▶ _SOURCE DOCUMENT_:
------------------------
Re: corrupted rbd filesystems since jewel

Stefan Priebe - Profihost AG <s.priebe@xxxxxxxxxxxx> · Mon, 15 May 2017 21:54:39 +0200

Hi,

great thanks.

I'm still trying but it's difficult to me as well. As it happens only
sometimes there must be an unknown additional factor. For the future
i've enabled client sockets for all VMs as well. But this does not help
in this case - as it seems to be fixed after migration.

Would it be possible that the problem is the same you fixed? Could it be
that the export process holds the lock while the client tries to
reaquire it for writing?

Greets,
Stefan
Am 15.05.2017 um 21:19 schrieb Jason Dillaman:
> I was able to re-create the issue where "rbd feature disable" hangs if
> the client experienced a long comms failure with the OSDs, and I have
> a proposed fix posted [1]. Unfortunately, I haven't been successful in
> repeating any stalled IO, discard issues, nor export-diff logged
> errors. I'll keep trying to reproduce, but if you can generate
> debug-level logging from one of these events it would be greatly
> appreciated.
------------------------
▶ _RECORDED DATA_:
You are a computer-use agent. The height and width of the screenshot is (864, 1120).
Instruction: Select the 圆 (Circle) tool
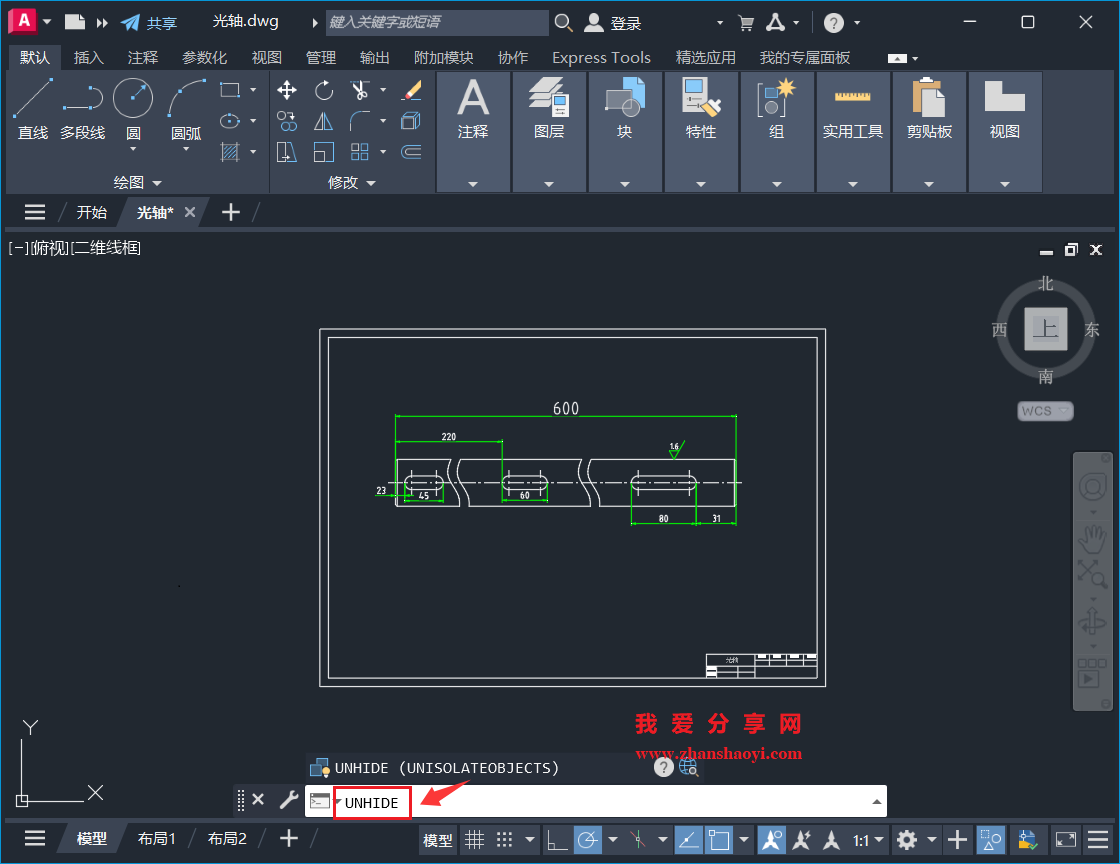(x=135, y=105)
------------------------
▶ _PROBLEMS TO SOLVE_:
(A) Please output the part of the rbd forum thread between "Stefan Priebe - Profihost" and "fixed after migration.", inclusive.
(B) Name every problem in the rbd forum thread that Jason Dillaman says he has not managed to repeat.
(C) Answer these questions using the rbd forum thread:
(i) What has Stefan enabled for all VMs?
(ii) Which command does Jason say hangs after the client had a long comms failure with the OSDs?
(iii) What kind of logging does Jason ask for from one of these events?

▶ _EXPECTED ANSWERS_:
(A)
Stefan Priebe - Profihost AG <s.priebe@xxxxxxxxxxxx> · Mon, 15 May 2017 21:54:39 +0200

Hi,

great thanks.

I'm still trying but it's difficult to me as well. As it happens only
sometimes there must be an unknown additional factor. For the future
i've enabled client sockets for all VMs as well. But this does not help
in this case - as it seems to be fixed after migration.

(B)
- Stalled IO
- Discard issues
- Export-diff logged errors

(C)
(i) Client sockets
(ii) "rbd feature disable"
(iii) Debug-level logging